London markets rise despite caution over Hong Kong protests

The London markets closed in the green despite coming under pressure from China-Hong Kong tensions and a tepid opening in the US.

The FTSE 100 hit its latest two-month high as traders remained optimistic despite the US revealing worse-than-predicted jobless figures.

London’s top flight closed 74.54 points higher at 6,218.79p at the end of trading on Thursday.

Connor Campbell, financial analyst at Spreadex, said: “Even with the Dow Jones losing some of its swagger, the European indices clung fiercely to their optimistic rally on Thursday.

“For the FTSE, it had to overcome the heavy losses incurred by Standard Chartered and HSBC, which fell 4.6% and 3.1% respectively on the China-Hong Kong developments.

“That didn’t stop the UK from climbing, briefly sauntering past 6225 for the first time since early March.”

HSBC and Standard Chartered slipped lower as finance firms were weighed down by concerns over the latest wave of pro-democracy protests in Hong Kong.

The major European markets slipped slightly from intraday highs but remained hopeful about loosening lockdown restrictions.

The German Dax increased by 1.06%, while the French Cac moved 1.76% higher.

Across the Atlantic, the Dow Jones made marginal gains despite new figures revealing that the US economy contracted by 5% in the first quarter.

However, the gains were much more muted that predicted as tensions in Hong Kong also caused caution among traders.

Meanwhile, sterling nudged higher despite Michael Saunders of the Bank of England, saying the bank does not have much wiggle room in terms of monetary policy.

The value of the pound rose 0.52% versus the US dollar at 1.232, and was up 0.01% against the euro at 1.114.

Retailers, such as Next and Burberry, bounced higher as preparations continue to get stores reopened on UK high streets on June 15.

In company news, Boohoo jumped after the online retailer bought the remaining stake of Pretty Little Thing from its founder and operating chief for £269.8 million.

Umar Kamani, who founded Pretty Little Thing, could see the amount rise by £54 million if the deal can help Boohoo shares hit 491p a share for a six-month period at some point over the next four years.

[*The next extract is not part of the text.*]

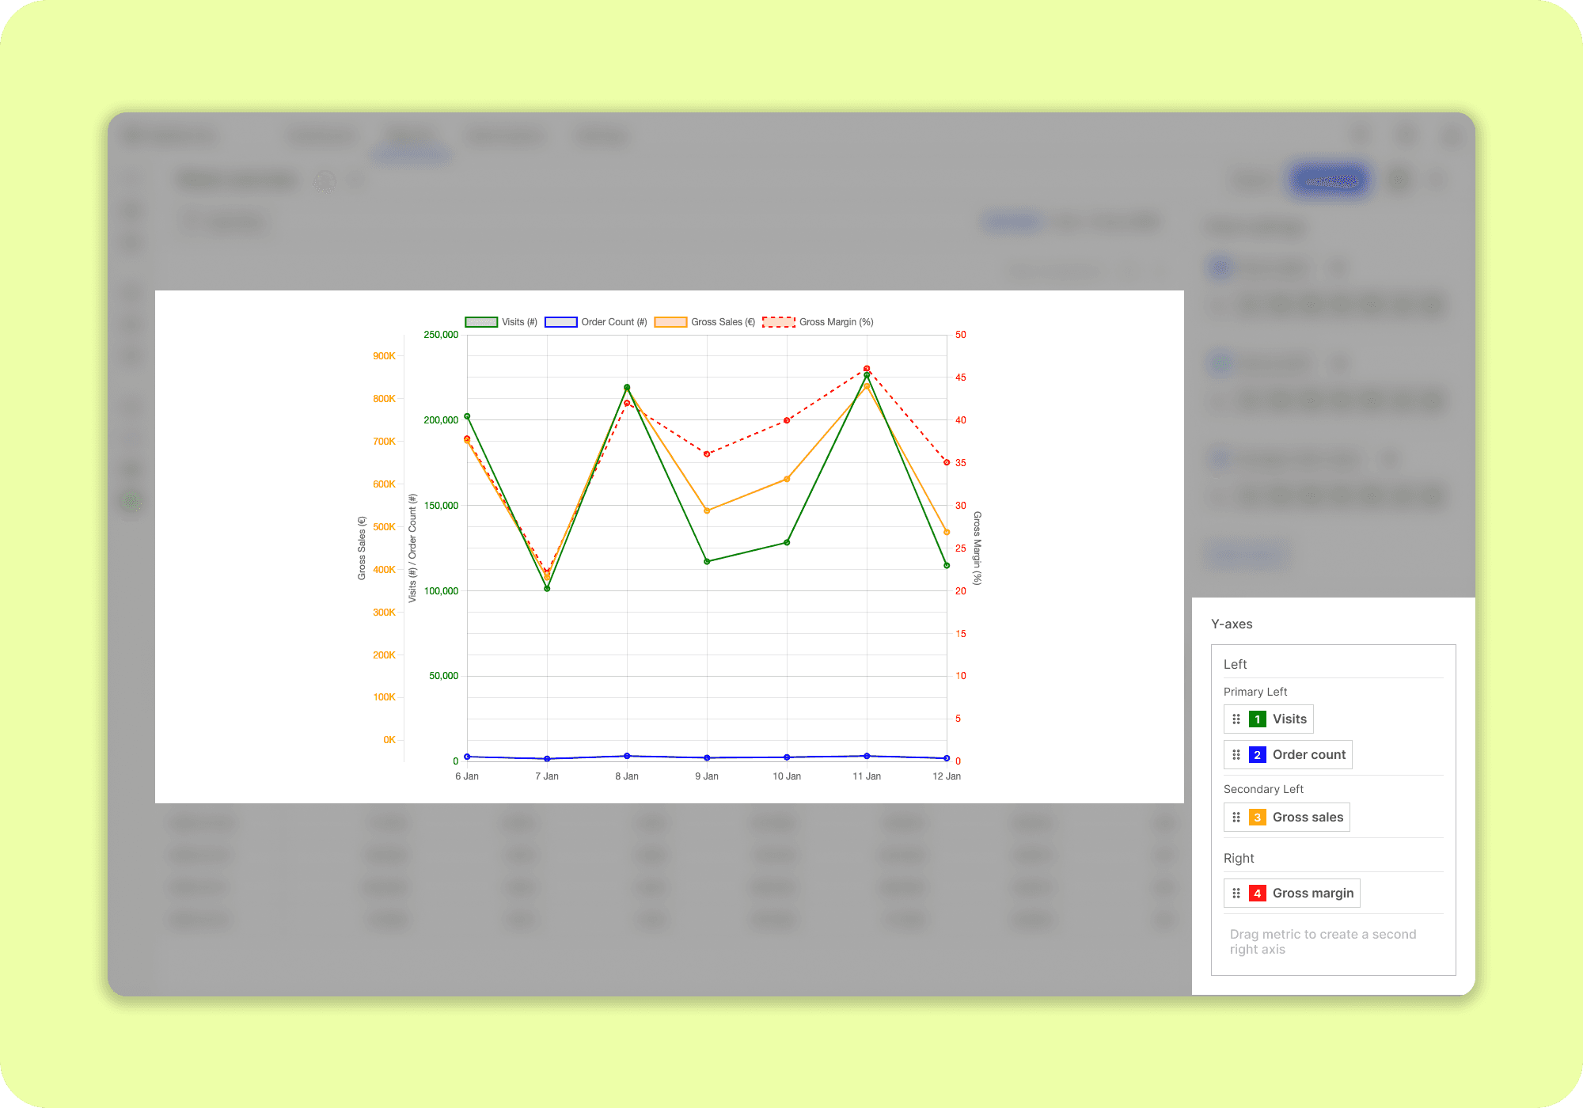Click the blue number 2 badge
Viewport: 1583px width, 1108px height.
[1257, 755]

Shares in Boohoo rose 49.7p to 384.6p.

Cineworld shares leapt higher after it said it hopes to start showing films in all its cinemas in July.

Bosses at the chain said that its cinemas up and down the country would open when restrictions are lifted.

Shares closed 16.56p higher at 93.84p as a result.

Elsewhere, easyJet closed in the green despite announcing that up to 4,500 staff could lose their jobs under plans announced by the airline.

The Luton-based carrier said it intends to reduce its workforce by up to 30% as it cuts the size of its fleet due to the coronavirus pandemic.

Shares closed 31.4p higher at 740p.

The price of oil dipped on the back of some concerns over Russia’s commitment to keep its historic productions cuts in place.

The price of a barrel of Brent crude oil increased 3.26% to 35.21 US dollars.

The biggest risers on the FTSE 100 were M&G, up 10p at 150p, Burberry, up 103.5p at 1,583.5p, Evraz, up 17.9p at 290.7p, and Melrose, up 7.2p at 125.85p.

The biggest fallers of the day were Rolls-Royce, down 27.1p at 319p, Standard Chartered, down 19.3p at 392.1p, Meggitt, down 9.8p at 295p, and HSBC, down 12.25p at 384.35p.